═════ Source extract ═════

Monday, September 26, 2011

Shifting Gears!

Wow, today is the first day of autumn. I’ve always thought these official changing of season days odd, as Mother Nature rarely tends to comply. Take today for instance. The temperatures are predicted to reach eighty degrees, hardly what one would expect when entering the fall season, nor have I seen even one amber or crimson fallen leaf. I can not, however, deny the fact that school is now back in session, and although I don’t have school age children yet, the coming of the first day of school, brings my annual nesting tendency to prepare for cooler weather. So lately, I’ve been rearranging closets, carefully stowing sleeveless items for long sleeves, have tried coats and mittens on the kids and for all intensive purposes have secured their winter wardrobe. We have gone into storm watch mode, anticipating the rains of La Niña to hit any day. Honestly!

Last night the girls and I made the trek to BabiesRUs to finalize our last purchase - a purchase that requires their presence in the store. Close Toed Shoes! I felt it was a tad early to buy considering the rate at which my princesses’ feet grow, but with a “buy 1 pair, get a second pair for a penny” it was worth the risk. With one child contained in a shopping cart and the other a roaming shopper, we took the store shoe department by storm. Immediately, we had a discussion about the words “practical” and “sensible” which left us at a disagreement over whether shoes with pink glitter on the toes fell into either of those categories. Needless to say, it was two against one, but because I am older, wiser, and possess the Mastercard, my opinion won out. We settled on basic black mary janes. Devi fit into a size 10, no surprises there, but Treya, who typically would wear a 7, couldn’t manage to fit her foot into that size. In fact, it was so snug, it was just like the step sisters in Cinderella trying to force that glass slipper on the boats they had for feet. Up in size we went. I slipped the loftier pair on her, pushed down on the toe with my thumb and felt resistance. A good fit.

Once home with the girls soundly sleeping in their beds, I showed off my frugal purchases to Pat. It was then that I noticed something amiss in Treya’s new shoes. Paper? On closer inspection I found wadded up paper in the toes of both of her new shoes. Shoes that suddenly looked alarming large for girl of her age. Well, for heavens sake! Just when I think I am ahead of the game, back we trudge to the store tonight for another fitting and most likely an exchange.

Exasperated, I’ve also noticed that I have failed to record the events of the last months of summer. The weather did not cooperate in the beginning, but when it did arrive, we were busy busy trying to squeeze in every last opportunity to soak up that worshiped sunshine. So without further adeiu, the tail end of our summer, experienced in photos.

Aunt Joan & Uncle Bill bring grass skirts from their Hawaii trip to the girls.

═════ Data excerpt ═════

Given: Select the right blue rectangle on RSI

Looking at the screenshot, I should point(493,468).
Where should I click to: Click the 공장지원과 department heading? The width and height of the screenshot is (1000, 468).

═════

→ **What this exercise asks**
1. In the Shifting Gears post, what shoe size did Devi fit into?
2. Condense the paragraph of the Shifting Gears post that begins "Once home with the girls" into a shorter version that keeps its main facts.
3. Write out the passage of the Shifting Gears post between "Exasperated, I’ve also" and "to the girls.", inclusive.

→ **Exercise answers**
1. A size 10.

2. After the girls were asleep, the writer showed Pat the bargain purchases and noticed wadded-up paper in the toes of both of Treya's new shoes, which suddenly looked far too large for her. So it's back to the store tonight for another fitting and most likely an exchange.

3.
Exasperated, I’ve also noticed that I have failed to record the events of the last months of summer. The weather did not cooperate in the beginning, but when it did arrive, we were busy busy trying to squeeze in every last opportunity to soak up that worshiped sunshine. So without further adeiu, the tail end of our summer, experienced in photos.

Aunt Joan & Uncle Bill bring grass skirts from their Hawaii trip to the girls.